===== Input records

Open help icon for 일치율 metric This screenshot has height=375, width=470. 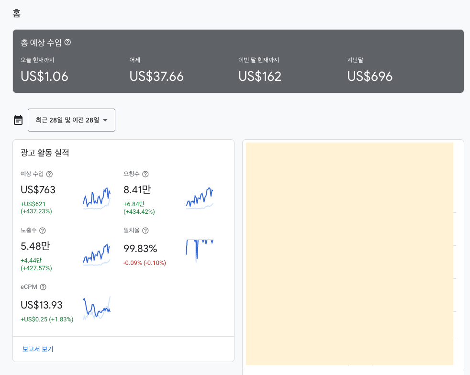145,231
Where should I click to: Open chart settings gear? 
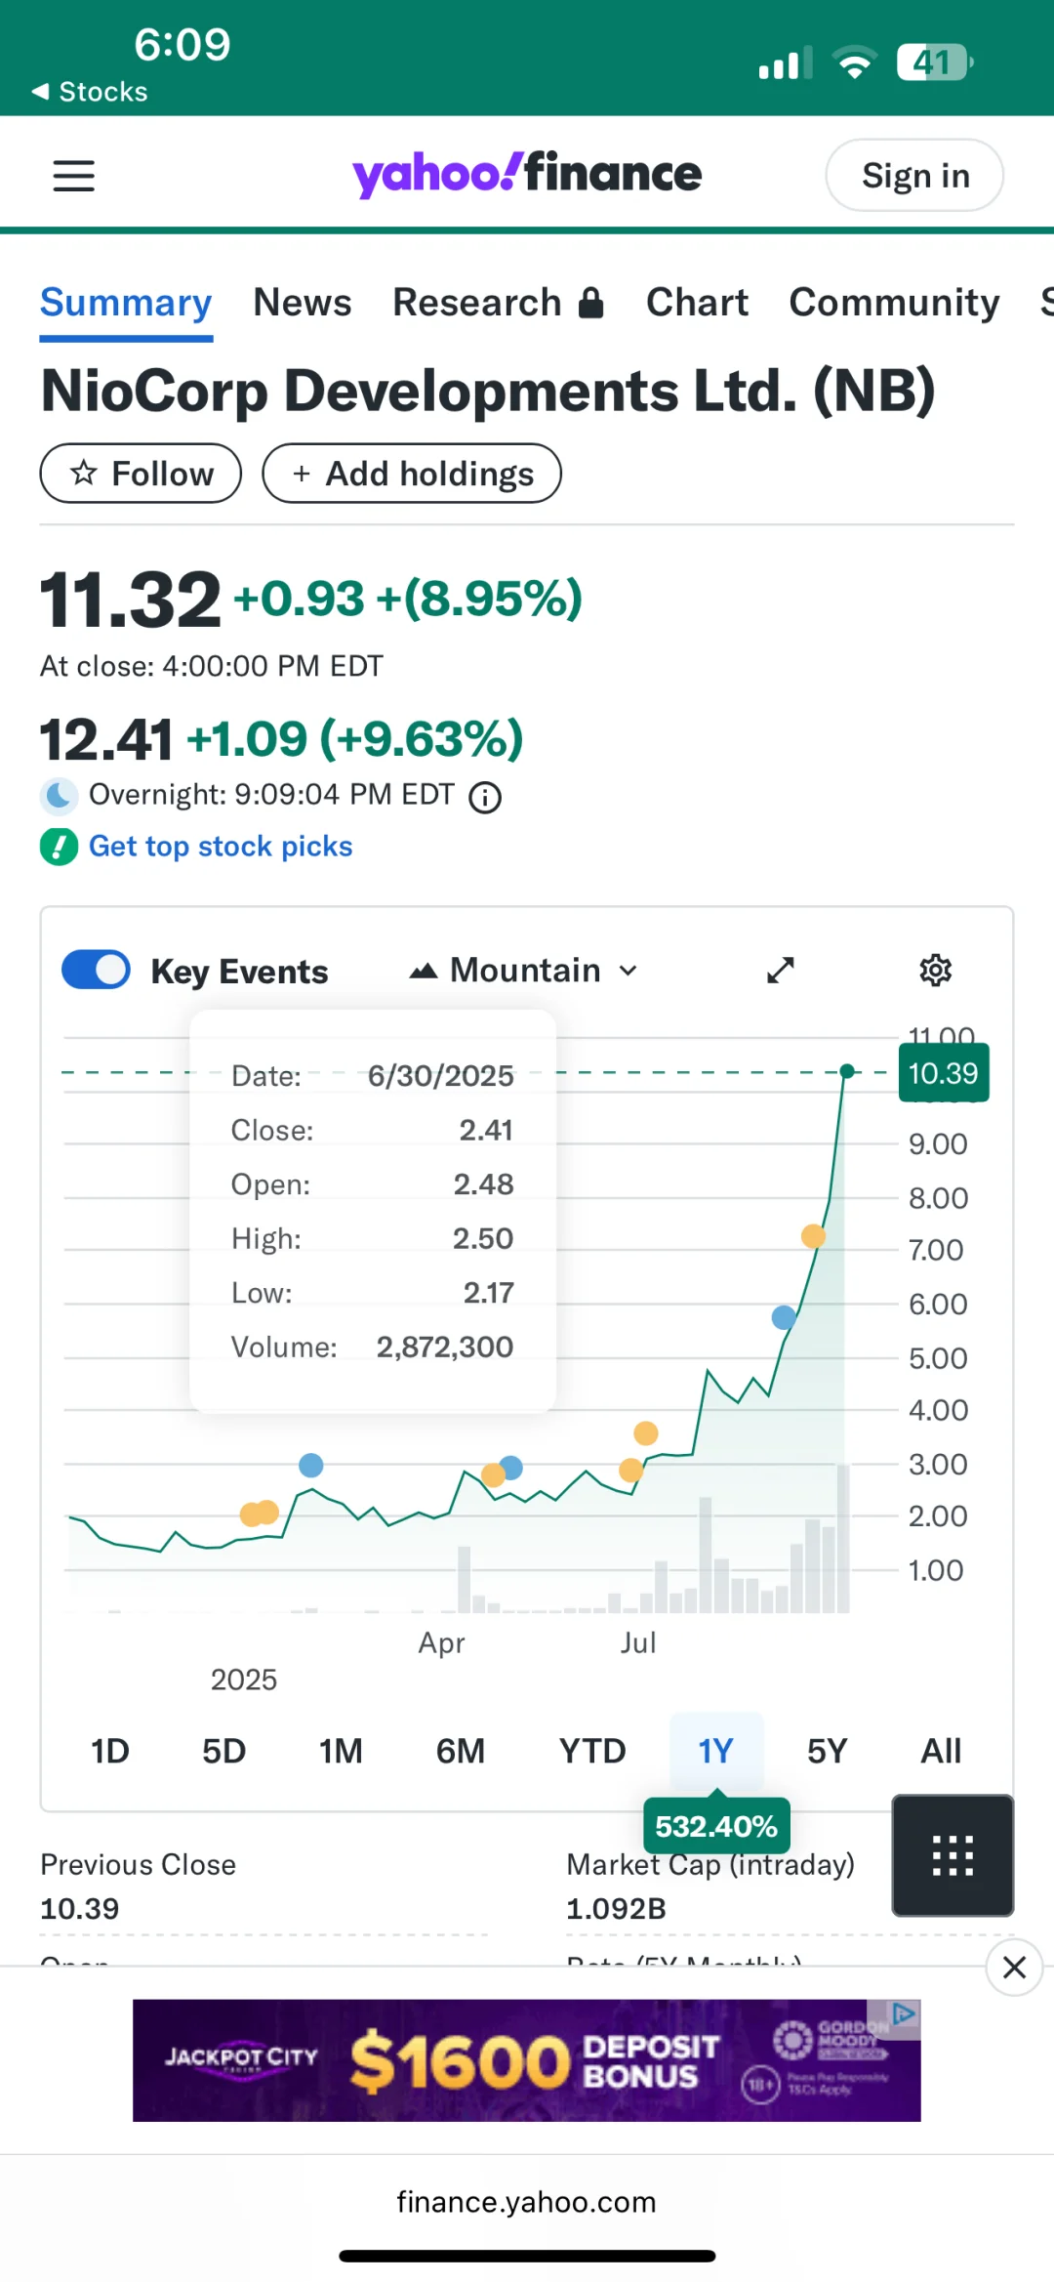935,970
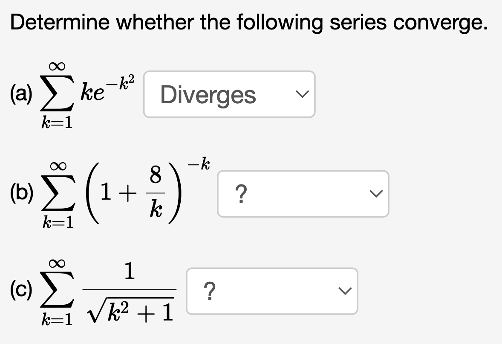Click the exponent -k^2 in series (a)
This screenshot has width=502, height=344.
click(122, 81)
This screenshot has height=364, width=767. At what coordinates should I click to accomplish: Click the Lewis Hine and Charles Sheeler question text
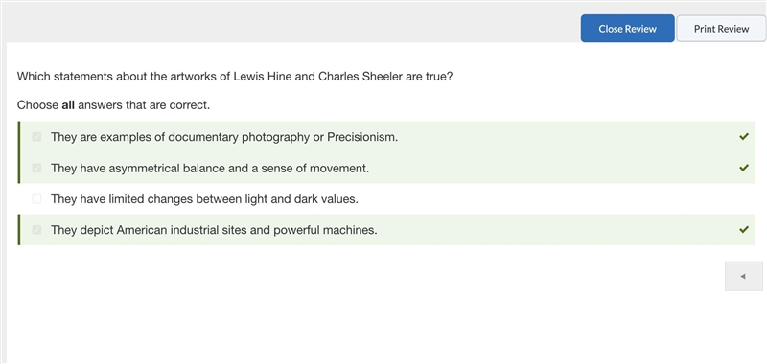[235, 77]
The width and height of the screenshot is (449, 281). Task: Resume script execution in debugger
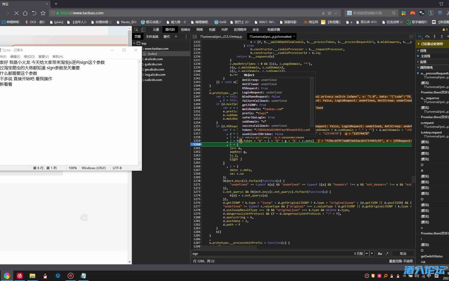click(x=420, y=37)
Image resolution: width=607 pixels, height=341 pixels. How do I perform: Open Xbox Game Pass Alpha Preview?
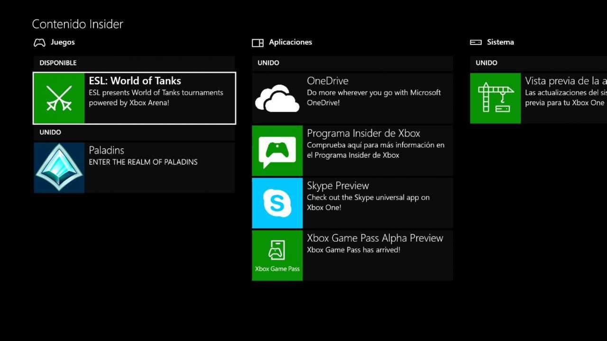(x=375, y=255)
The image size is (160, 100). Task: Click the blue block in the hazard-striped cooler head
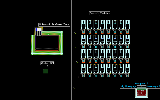coord(36,30)
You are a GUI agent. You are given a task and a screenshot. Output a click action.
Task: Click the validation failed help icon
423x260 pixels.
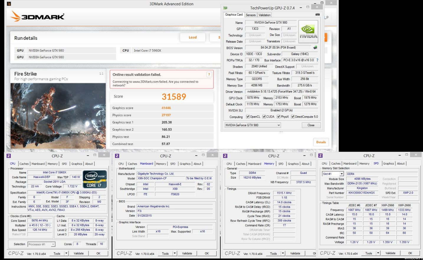tap(209, 74)
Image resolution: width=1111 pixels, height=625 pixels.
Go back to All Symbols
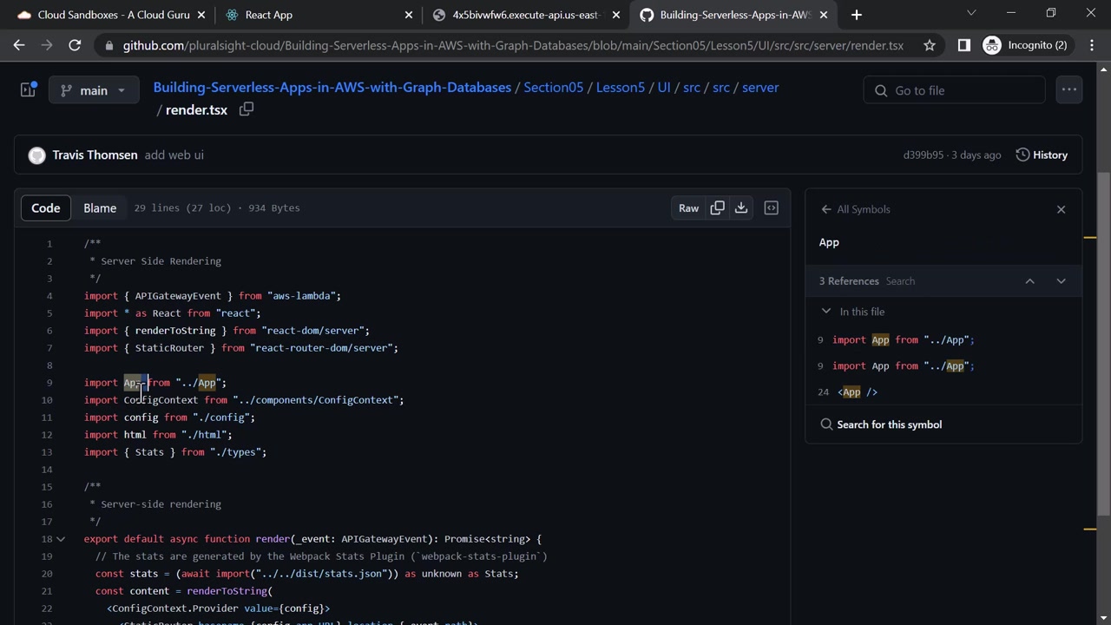pos(855,209)
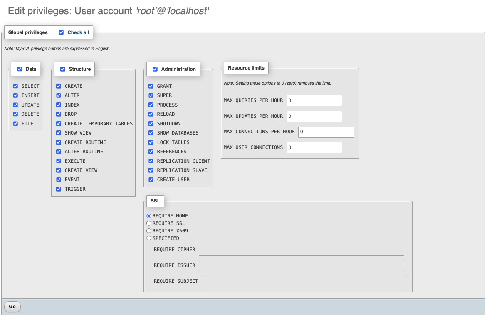Select the REQUIRE SSL radio option
This screenshot has height=317, width=487.
point(149,223)
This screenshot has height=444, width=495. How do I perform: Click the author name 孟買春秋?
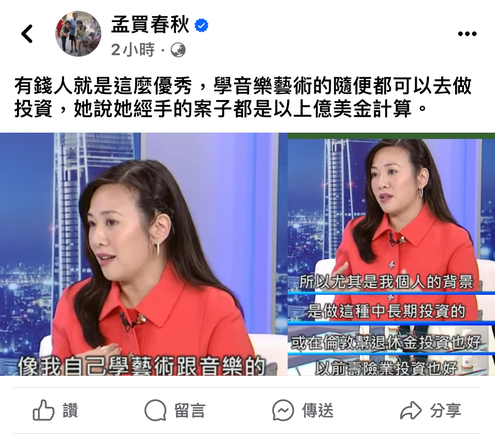(150, 25)
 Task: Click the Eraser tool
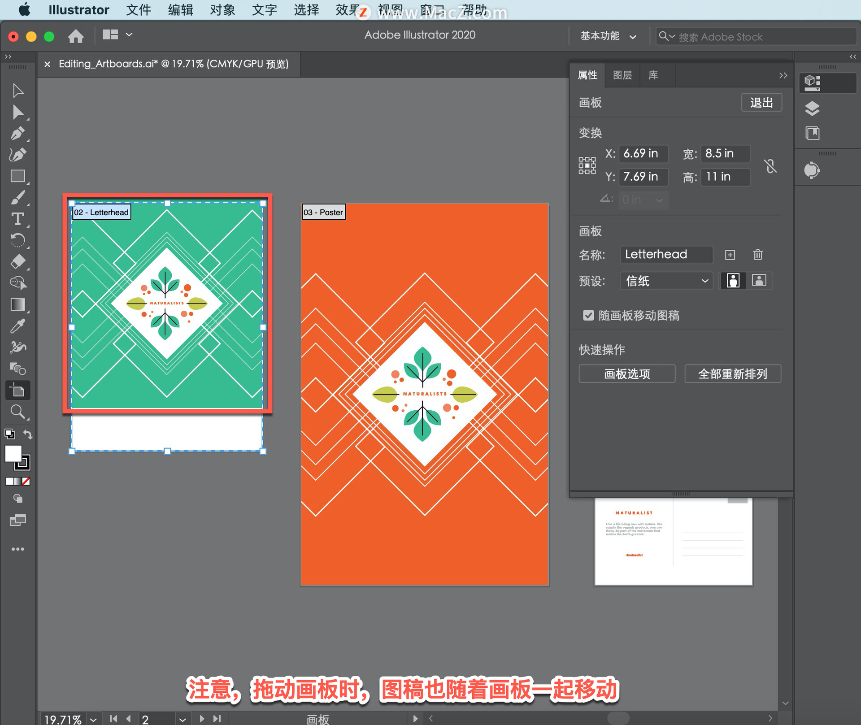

==========

## Task description
Please transcribe the lines from the one containing "You are a GUI" through the last line, both included, leaving the pictures out of your answer.

## Problem solution
You are a GUI agent. You are given a task and a screenshot. Output a click action.
Task: Click the validation failed help icon
423x260 pixels.
tap(209, 74)
Image resolution: width=1111 pixels, height=625 pixels.
Go back to All Symbols
pos(855,209)
Select the REQUIRE SSL radio option
This screenshot has height=317, width=487.
point(149,223)
This screenshot has height=444, width=495. How do I perform: Click the author name 孟買春秋?
(150, 25)
 Task: Click the Eraser tool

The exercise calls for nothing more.